What to work on:
Reproduce the data below verbatim, starting with the line that contains "You are a GUI" and continuing through the line that contains "Gestion des cookies (101, 335)". Output only those lines.

Listed records:
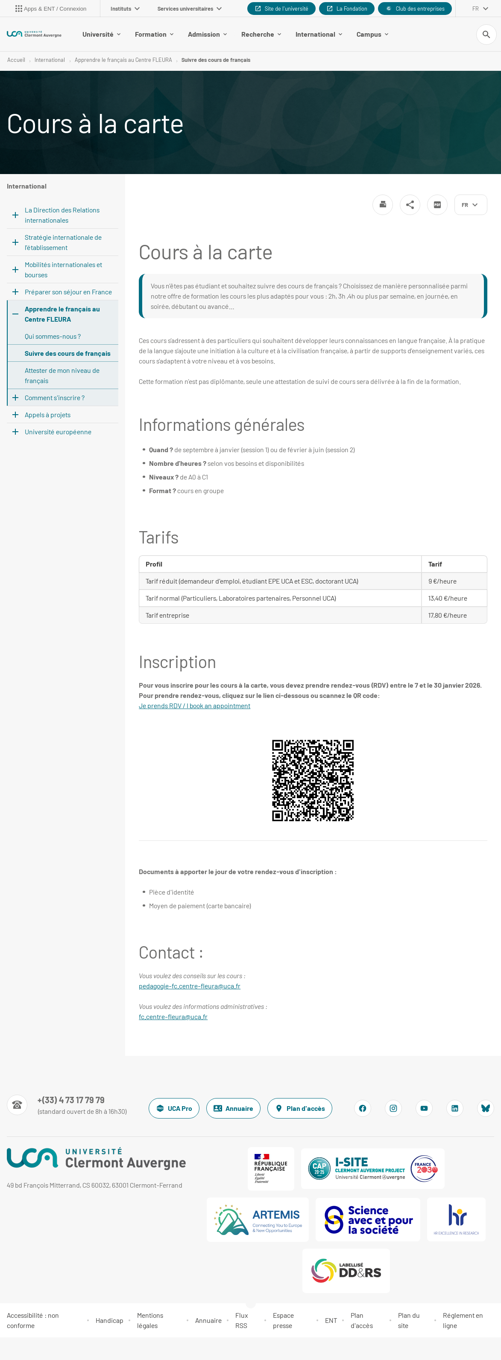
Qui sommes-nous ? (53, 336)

---

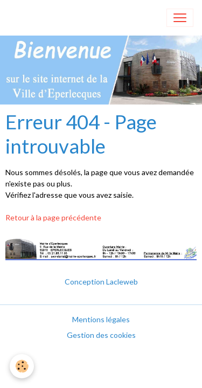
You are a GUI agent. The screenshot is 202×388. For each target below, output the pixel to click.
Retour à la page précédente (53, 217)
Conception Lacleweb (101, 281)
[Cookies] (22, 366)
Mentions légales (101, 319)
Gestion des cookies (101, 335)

==

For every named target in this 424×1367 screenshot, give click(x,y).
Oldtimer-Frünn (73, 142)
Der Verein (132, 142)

The solution:
You are a GUI agent. The screenshot is 202×388. For each target below, output the pixel to click.
Retour à la page précédente (53, 217)
Conception Lacleweb (101, 281)
[Cookies] (22, 366)
Mentions légales (101, 319)
Gestion des cookies (101, 335)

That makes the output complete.